_YOUR TASK_
Using the string "Given" as the key, pull each matching line out of the records below.
*** Opening RECORDS SUPPLIED ***
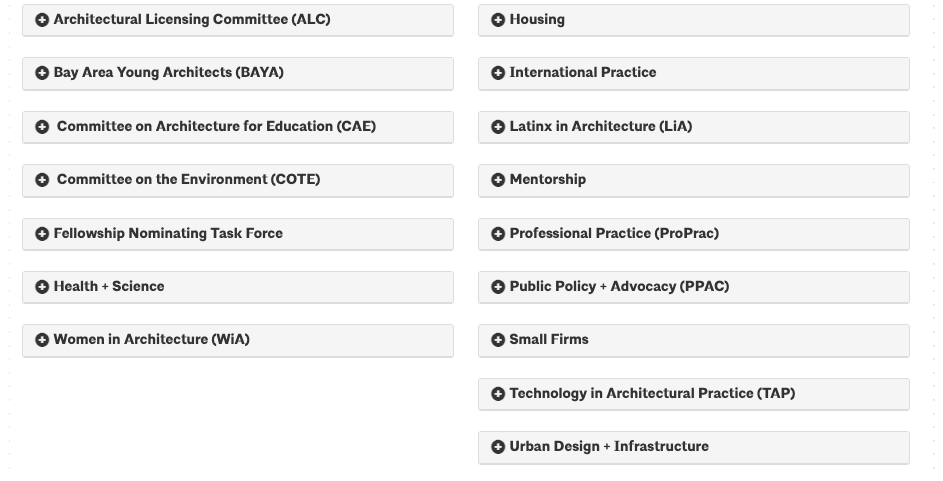
Task: Select the Housing committee title text
Action: [537, 20]
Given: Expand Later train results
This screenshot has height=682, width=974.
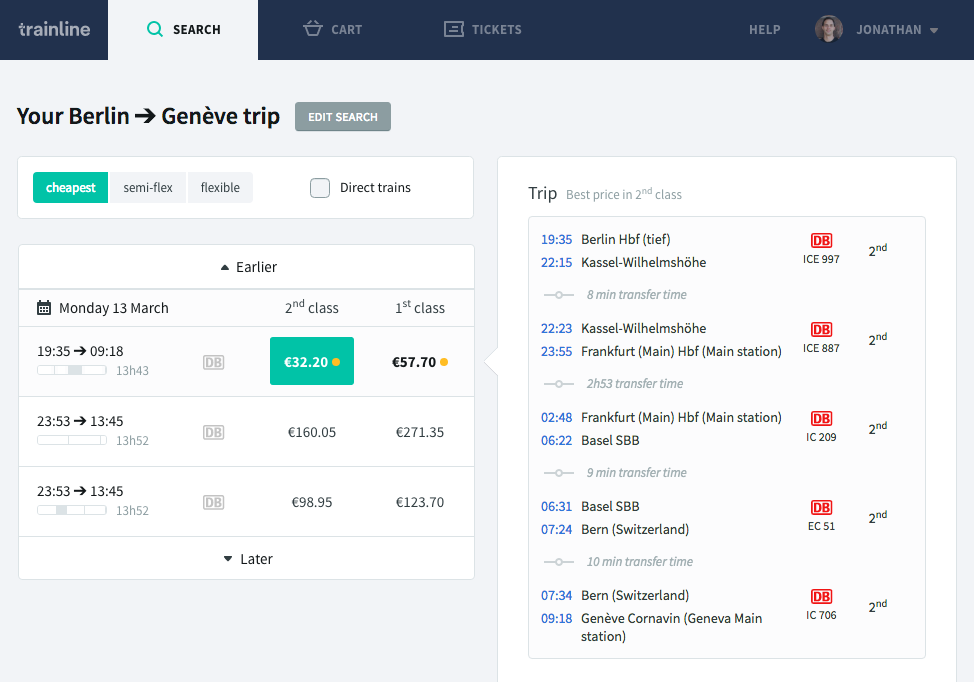Looking at the screenshot, I should coord(247,559).
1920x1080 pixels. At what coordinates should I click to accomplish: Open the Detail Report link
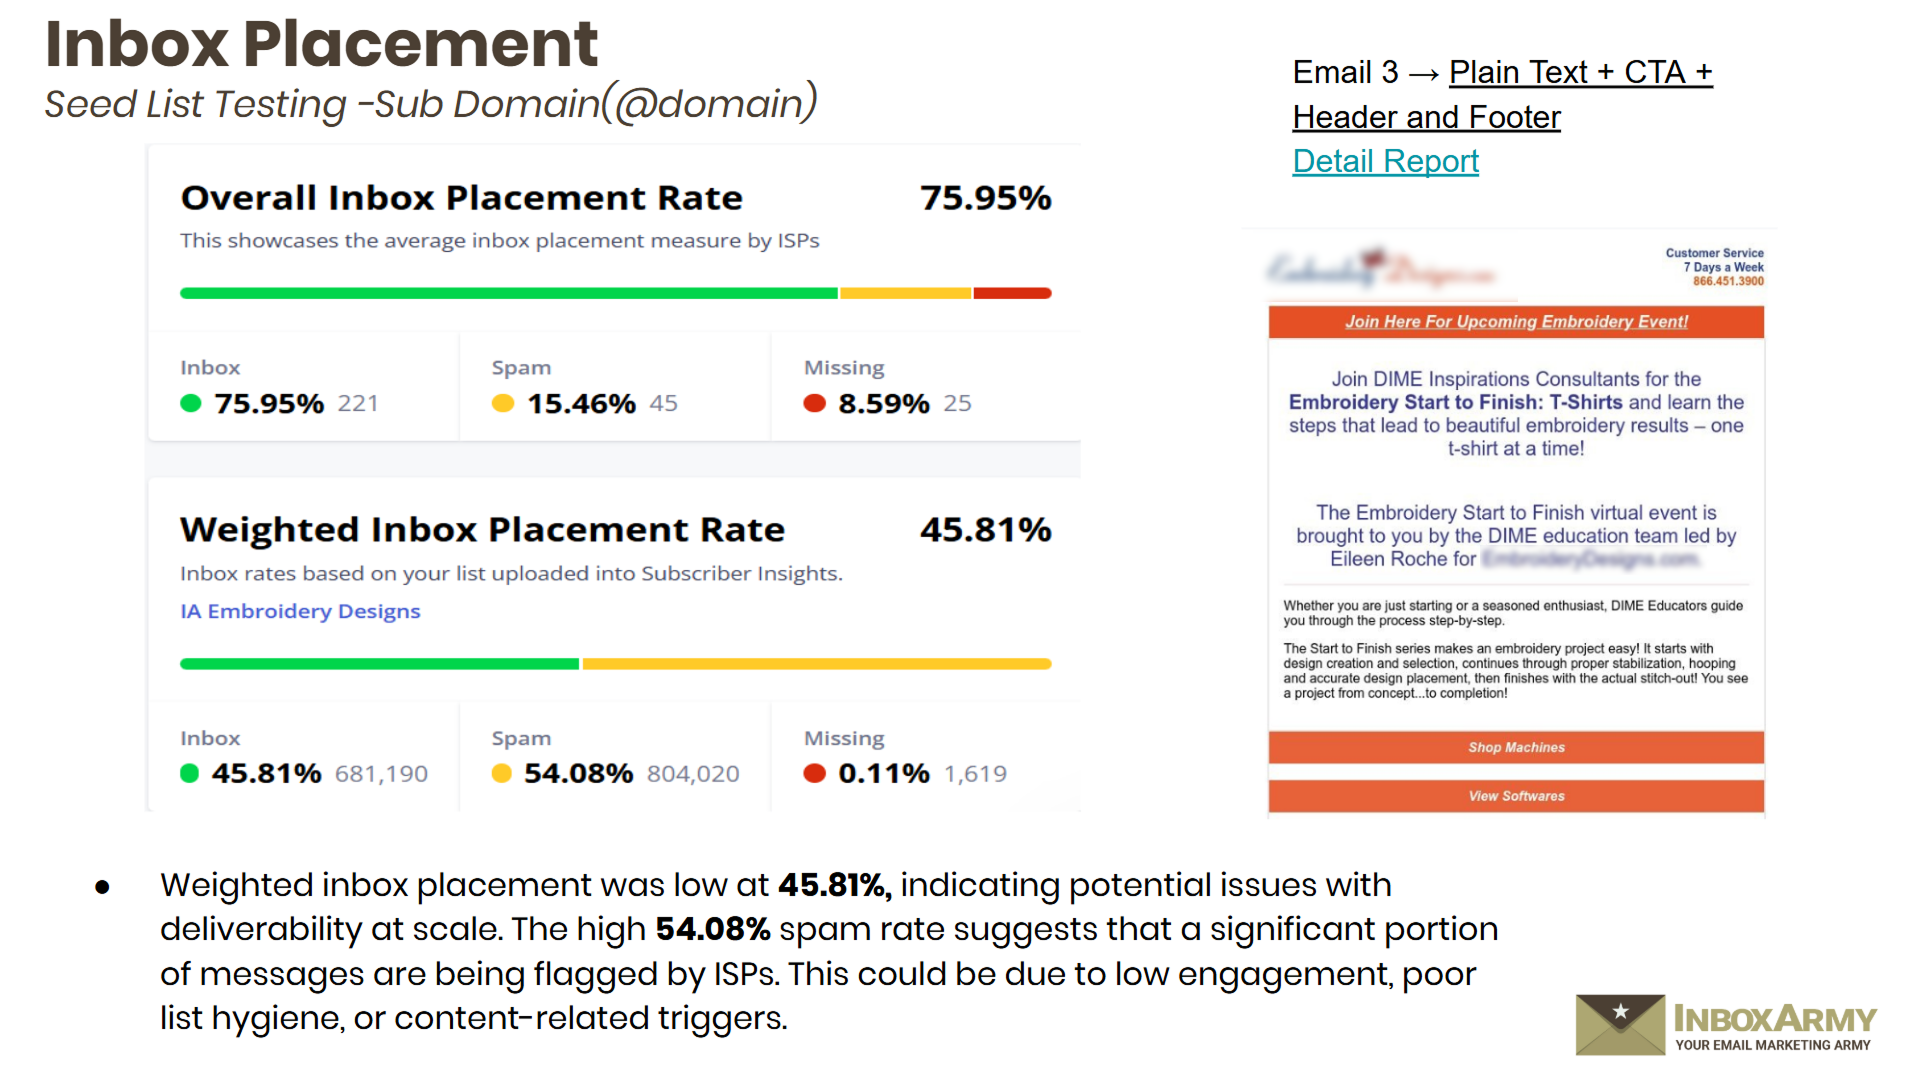tap(1385, 161)
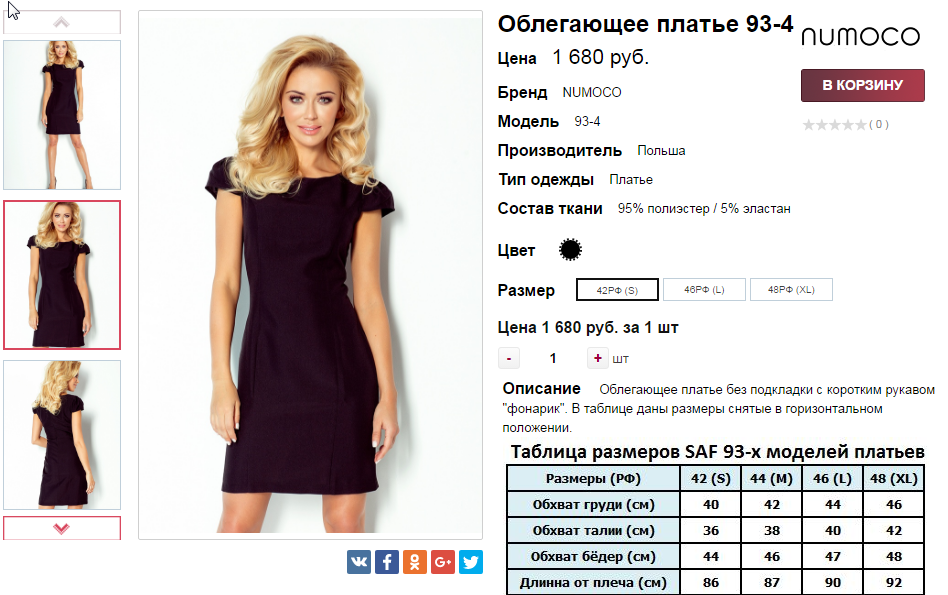Screen dimensions: 948x595
Task: Show previous thumbnails with up chevron
Action: coord(62,22)
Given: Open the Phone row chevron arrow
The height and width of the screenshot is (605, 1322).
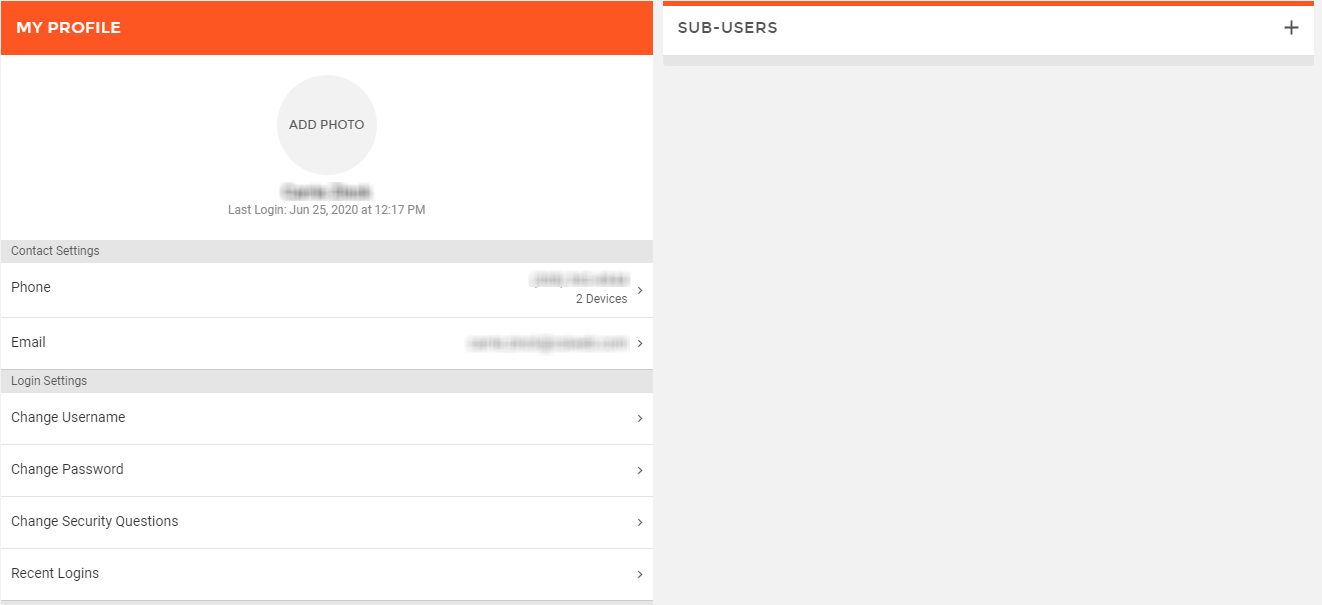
*** Closing RECORDS SUPPLIED ***
_WRITTEN SOLUTION_
Given: Expand Later train results
Given: Open the Phone row chevron arrow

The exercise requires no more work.